◆ Problem to solve
Take the line containing "869x336 pixels. At" and each line after it through the end of the data below, and return them exactly, minus any pictures.

[Given entries — start]

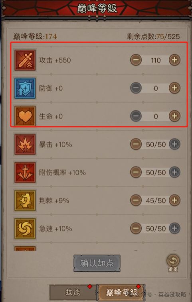Decrease Attack points with minus button
The width and height of the screenshot is (192, 302).
tap(136, 60)
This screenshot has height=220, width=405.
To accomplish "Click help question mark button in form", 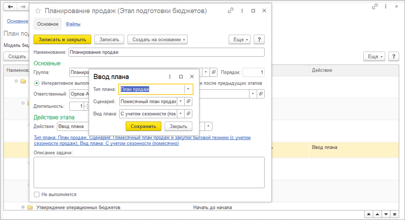I will click(x=259, y=40).
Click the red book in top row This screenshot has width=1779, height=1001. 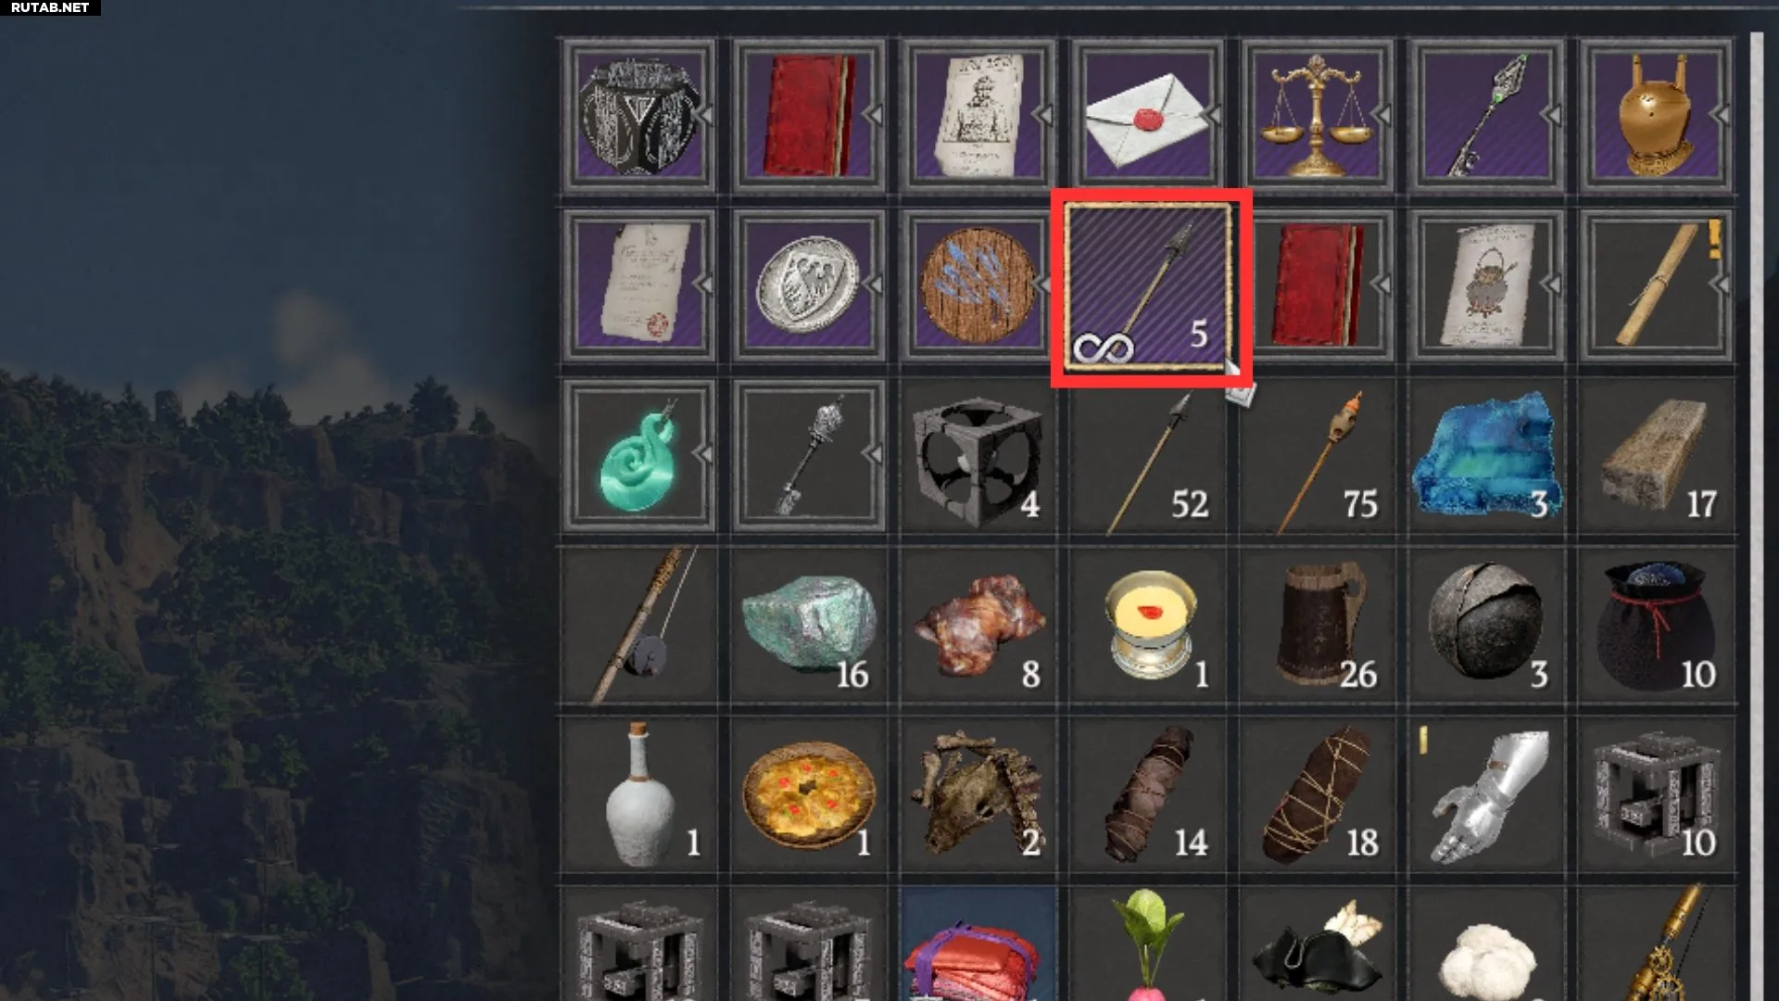[x=809, y=115]
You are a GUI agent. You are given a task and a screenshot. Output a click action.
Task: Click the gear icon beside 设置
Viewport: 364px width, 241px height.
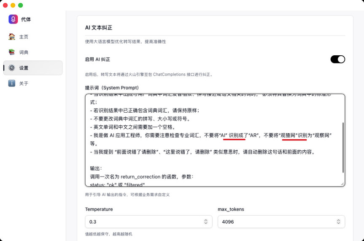12,68
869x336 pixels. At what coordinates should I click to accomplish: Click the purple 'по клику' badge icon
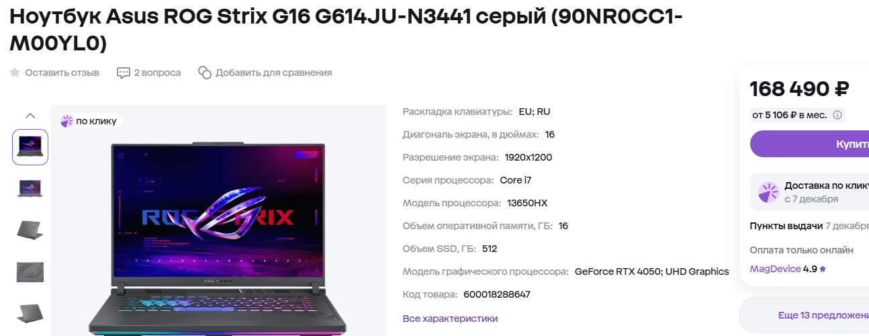[x=66, y=121]
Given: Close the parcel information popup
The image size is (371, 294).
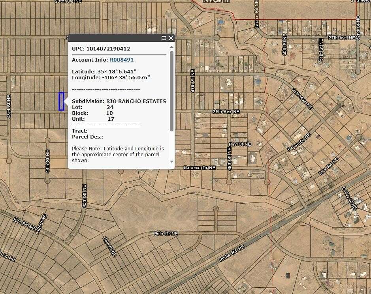Looking at the screenshot, I should [170, 38].
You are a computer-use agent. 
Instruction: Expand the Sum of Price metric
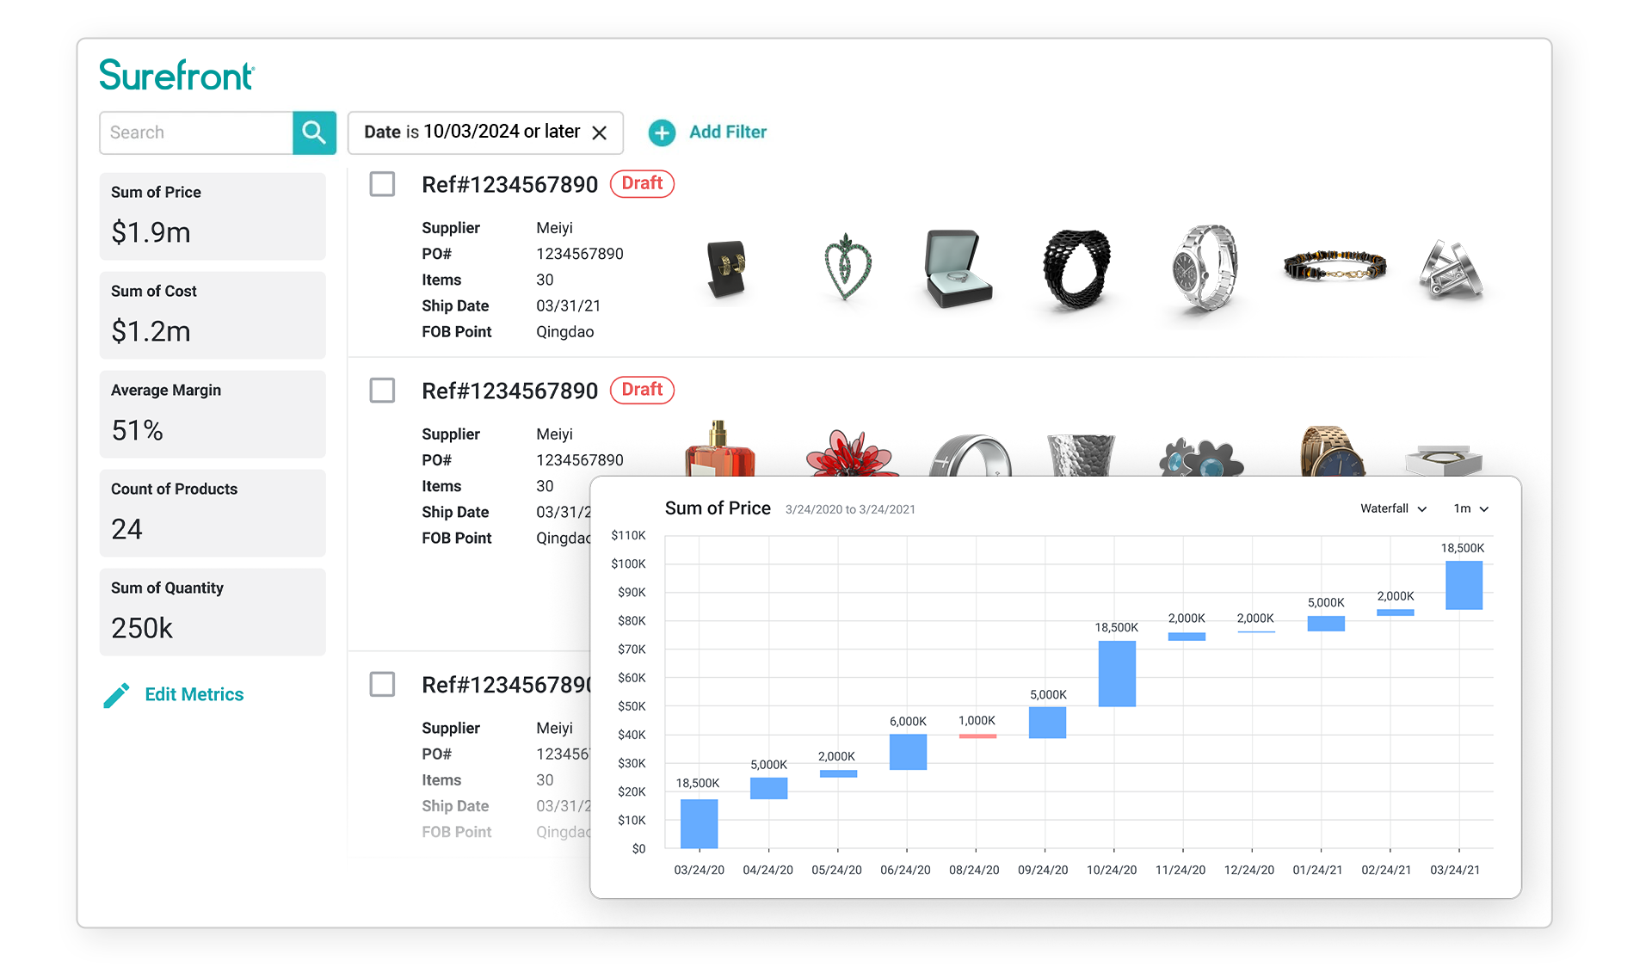214,214
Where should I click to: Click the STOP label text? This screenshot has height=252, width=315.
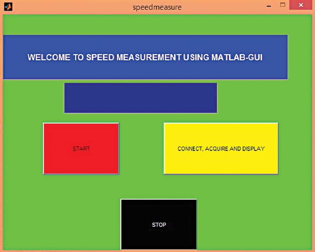click(159, 224)
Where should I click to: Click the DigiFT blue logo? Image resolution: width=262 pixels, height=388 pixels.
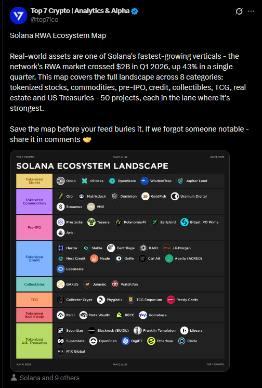click(126, 341)
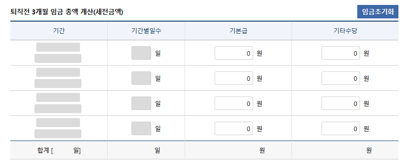Click the fourth row upper 기간 date field
The width and height of the screenshot is (402, 163).
point(58,123)

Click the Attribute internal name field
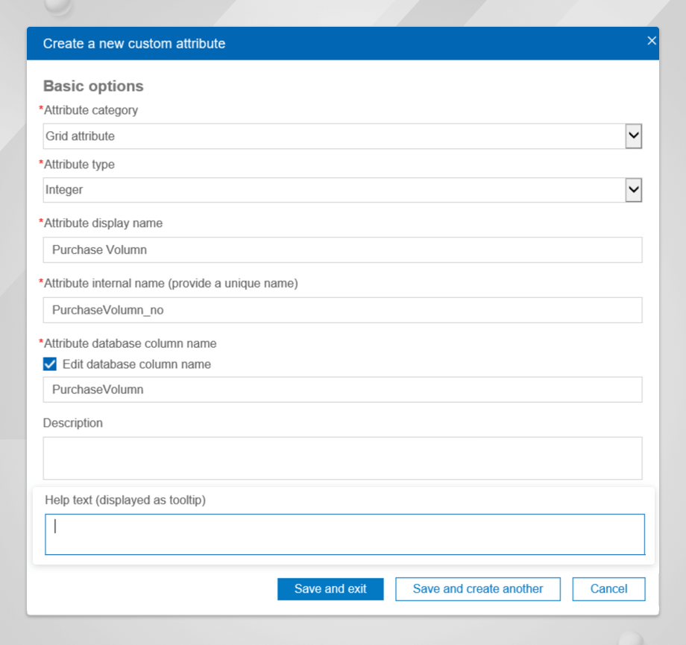point(342,311)
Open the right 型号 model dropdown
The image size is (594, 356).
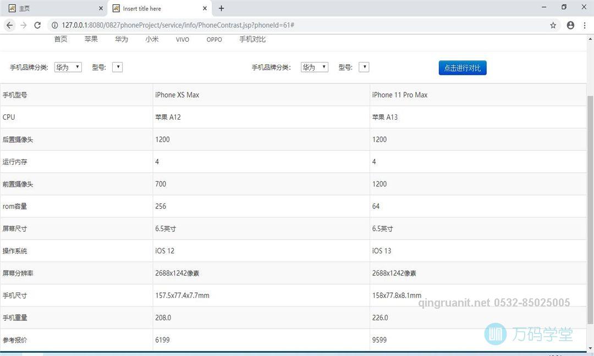tap(364, 66)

[Given entries — finish]

◆ Answer section
869x336 pixels. At what coordinates should I click to accomplish: Click the purple 'по клику' badge icon
[x=66, y=121]
Given: Close the parcel information popup
The image size is (371, 294).
Looking at the screenshot, I should [170, 38].
You are a computer-use agent. 
Instruction: Expand the Sum of Price metric
214,214
Where should I click to: Click the STOP label text? This screenshot has height=252, width=315.
click(159, 224)
Where should I click to: Click the DigiFT blue logo? Image resolution: width=262 pixels, height=388 pixels.
click(126, 341)
Click the fourth row upper 기간 date field
The width and height of the screenshot is (402, 163).
point(58,123)

Click the Attribute internal name field
point(342,311)
Open the right 型号 model dropdown
The image size is (594, 356).
tap(364, 66)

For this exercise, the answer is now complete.